According to EIFSFACTS.ORG, a consumer advocacy Web site, about 30 manufacturers in the U.S. make EIFS, including Acrocrete, Dryvit Systems, Omega Products International, Sto, and TEIFS Wall Systems. The EIFS Industry Members Association (EIMA) claims that EIFS make up only two percent of the residential construction market, but notes that sales have been increasing between 12 and 18 percent per year. If these figures indicate a growing trend, then they could just as well indicate a growing problem.

Humid climes beware
EIFS have been in use for quite some time: developed in Europe to repair buildings after World War II, the finishing system was first used in the U.S. by Dryvit in 1969, for commercial structures. In the 1980s, the residential construction industry began using EIFS, but made no engineering changes to address differences between commercial structures consisting of stone and steel and residential homes, made of wood.

According to Judge Kevin Midlam, formerly on the San Diego Superior Court and an expert on EIFS-relat-ed arbitration and settlement issues, the situation in the western U.S. varies from state to state. “The impact has not been as heavy, at least here in southern Calif-ornia,” he said. “There were some condo projects that used (EIFS), and some high rise buildings had it … Now I do know that in the Northwest, particularly in Oregon, unfortunately they used it on residential units. When you’re in a state that can generate winds of up to 70 miles an hour and drop up to 80 inches of rain a year, you can imagine the nightmare they’re having with it up there.”

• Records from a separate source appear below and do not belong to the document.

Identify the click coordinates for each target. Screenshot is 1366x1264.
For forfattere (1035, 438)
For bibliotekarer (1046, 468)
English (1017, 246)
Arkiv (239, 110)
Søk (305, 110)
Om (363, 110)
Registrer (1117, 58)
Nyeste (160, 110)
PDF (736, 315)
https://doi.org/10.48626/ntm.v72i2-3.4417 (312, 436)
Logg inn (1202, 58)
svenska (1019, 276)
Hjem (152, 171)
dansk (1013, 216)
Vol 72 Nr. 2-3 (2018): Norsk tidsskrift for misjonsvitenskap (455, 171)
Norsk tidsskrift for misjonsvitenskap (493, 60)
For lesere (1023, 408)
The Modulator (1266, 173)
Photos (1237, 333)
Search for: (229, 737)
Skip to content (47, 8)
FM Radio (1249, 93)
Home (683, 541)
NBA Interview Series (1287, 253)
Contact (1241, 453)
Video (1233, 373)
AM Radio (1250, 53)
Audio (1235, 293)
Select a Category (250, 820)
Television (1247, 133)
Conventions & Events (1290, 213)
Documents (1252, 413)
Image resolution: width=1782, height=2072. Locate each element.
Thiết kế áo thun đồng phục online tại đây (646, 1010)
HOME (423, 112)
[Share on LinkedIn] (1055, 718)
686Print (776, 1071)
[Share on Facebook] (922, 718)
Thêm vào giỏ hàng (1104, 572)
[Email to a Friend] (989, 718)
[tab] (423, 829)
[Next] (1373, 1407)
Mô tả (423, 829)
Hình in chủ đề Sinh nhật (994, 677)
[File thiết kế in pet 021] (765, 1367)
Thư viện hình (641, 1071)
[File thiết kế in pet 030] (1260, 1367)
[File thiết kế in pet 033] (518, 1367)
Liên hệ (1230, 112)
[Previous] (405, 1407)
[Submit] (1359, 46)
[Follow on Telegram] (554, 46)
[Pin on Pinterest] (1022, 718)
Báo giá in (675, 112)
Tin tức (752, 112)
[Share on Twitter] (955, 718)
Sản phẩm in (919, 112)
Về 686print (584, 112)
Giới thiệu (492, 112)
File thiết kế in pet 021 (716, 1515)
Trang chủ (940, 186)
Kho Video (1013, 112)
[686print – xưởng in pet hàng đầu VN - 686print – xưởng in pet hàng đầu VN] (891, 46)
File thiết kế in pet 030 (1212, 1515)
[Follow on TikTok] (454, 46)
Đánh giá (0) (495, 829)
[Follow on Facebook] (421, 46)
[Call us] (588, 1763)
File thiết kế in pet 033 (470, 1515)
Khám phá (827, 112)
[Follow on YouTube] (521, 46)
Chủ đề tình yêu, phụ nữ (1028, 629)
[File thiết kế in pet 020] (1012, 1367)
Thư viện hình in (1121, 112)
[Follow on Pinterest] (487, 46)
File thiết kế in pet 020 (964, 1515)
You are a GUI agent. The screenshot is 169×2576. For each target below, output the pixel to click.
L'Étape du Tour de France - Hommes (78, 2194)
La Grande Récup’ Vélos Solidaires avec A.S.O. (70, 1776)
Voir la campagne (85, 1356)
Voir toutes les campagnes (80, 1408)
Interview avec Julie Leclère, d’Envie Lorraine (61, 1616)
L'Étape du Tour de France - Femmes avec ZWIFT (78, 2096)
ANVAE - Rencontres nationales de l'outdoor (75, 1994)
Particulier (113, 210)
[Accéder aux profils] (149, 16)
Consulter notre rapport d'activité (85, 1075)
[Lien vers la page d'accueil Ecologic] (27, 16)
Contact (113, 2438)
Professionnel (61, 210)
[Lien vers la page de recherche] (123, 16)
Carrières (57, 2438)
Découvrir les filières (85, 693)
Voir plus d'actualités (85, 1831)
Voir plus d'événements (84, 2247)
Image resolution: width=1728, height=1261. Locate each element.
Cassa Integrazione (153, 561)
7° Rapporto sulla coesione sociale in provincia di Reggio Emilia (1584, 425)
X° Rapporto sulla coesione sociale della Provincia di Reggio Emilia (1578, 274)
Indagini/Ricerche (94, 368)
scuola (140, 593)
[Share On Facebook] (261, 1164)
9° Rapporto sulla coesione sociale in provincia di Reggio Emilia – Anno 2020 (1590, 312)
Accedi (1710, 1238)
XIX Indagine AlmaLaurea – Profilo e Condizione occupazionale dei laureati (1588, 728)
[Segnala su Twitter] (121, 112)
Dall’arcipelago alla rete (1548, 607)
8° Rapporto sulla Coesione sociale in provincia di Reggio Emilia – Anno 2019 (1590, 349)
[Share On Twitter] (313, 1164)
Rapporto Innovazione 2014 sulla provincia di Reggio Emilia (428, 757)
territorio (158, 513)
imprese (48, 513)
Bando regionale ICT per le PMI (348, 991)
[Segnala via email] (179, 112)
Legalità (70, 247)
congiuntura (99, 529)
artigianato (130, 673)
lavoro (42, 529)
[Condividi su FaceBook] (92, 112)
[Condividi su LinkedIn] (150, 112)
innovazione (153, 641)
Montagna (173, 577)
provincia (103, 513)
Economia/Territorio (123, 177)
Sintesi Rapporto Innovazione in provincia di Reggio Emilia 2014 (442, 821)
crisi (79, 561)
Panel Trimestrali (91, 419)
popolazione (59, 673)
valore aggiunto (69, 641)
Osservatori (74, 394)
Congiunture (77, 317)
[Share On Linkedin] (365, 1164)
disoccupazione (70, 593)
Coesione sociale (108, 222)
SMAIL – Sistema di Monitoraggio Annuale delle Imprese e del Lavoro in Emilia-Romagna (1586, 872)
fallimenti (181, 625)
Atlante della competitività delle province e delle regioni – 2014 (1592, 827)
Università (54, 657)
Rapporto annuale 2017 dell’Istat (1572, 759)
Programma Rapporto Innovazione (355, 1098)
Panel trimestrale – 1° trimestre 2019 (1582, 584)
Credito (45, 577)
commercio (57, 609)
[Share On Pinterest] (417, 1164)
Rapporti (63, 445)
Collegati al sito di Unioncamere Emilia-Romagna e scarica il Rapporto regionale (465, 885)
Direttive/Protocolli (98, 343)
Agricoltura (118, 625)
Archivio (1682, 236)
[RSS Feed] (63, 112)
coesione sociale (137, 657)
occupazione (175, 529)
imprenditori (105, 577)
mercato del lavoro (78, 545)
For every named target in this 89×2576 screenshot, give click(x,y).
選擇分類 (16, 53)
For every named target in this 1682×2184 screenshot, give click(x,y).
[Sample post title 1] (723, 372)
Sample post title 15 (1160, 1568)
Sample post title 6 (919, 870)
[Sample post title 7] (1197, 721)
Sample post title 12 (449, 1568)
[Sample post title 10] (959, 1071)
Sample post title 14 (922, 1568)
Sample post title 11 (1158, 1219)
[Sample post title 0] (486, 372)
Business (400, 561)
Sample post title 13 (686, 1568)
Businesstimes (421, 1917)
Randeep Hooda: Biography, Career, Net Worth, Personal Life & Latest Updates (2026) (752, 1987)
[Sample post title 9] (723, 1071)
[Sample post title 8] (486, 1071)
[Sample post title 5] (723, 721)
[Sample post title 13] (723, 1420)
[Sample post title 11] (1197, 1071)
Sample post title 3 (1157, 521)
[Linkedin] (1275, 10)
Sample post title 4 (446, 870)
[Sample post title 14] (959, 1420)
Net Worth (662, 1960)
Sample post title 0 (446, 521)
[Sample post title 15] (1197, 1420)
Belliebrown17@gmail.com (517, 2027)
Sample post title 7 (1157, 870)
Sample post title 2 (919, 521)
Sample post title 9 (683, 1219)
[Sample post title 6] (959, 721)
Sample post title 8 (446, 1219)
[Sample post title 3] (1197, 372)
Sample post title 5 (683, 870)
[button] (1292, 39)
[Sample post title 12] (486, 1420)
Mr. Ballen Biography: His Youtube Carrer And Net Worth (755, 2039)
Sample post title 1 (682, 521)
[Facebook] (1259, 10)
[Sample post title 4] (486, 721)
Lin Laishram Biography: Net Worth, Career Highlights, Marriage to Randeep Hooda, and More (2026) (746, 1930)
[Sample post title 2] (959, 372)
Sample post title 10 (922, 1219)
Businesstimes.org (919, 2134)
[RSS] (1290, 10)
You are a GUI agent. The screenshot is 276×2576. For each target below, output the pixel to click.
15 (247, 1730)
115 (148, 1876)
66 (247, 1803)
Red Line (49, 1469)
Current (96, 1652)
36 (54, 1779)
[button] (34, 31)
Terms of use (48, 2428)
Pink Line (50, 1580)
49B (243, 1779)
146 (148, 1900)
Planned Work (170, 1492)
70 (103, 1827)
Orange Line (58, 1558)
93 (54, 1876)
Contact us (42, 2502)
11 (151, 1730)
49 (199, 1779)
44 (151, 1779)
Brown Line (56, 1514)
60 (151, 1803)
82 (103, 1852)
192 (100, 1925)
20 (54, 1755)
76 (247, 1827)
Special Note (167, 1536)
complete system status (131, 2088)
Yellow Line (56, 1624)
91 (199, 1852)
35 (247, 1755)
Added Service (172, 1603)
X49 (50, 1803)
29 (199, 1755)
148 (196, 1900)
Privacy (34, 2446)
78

Jeff Albright, executive vice president for the Independent Insurance Agents of Louisiana, continued, “What they do with the stucco systems is, they put some type of material behind it to minimize the amount of real stucco material that you’re using. Typically, it’s a styrofoam-type of material. The problem is that the styrofoam-type material does not breathe, and it it’s not properly installed—and that’s the critical issue: Is it properly installed? And some people would challenge that even if it is properly installed, just the design of the systems itself inherently causes moisture in a moist climate, which obviously we have in Louisiana, and in a good part of Texas, too.”

Albright pointed out that the styrofoam layer “causes it to sweat, and for moisture to condense behind the exterior concrete stucco surface. Over a period of time, that moisture will build up, and it will cause two different problems.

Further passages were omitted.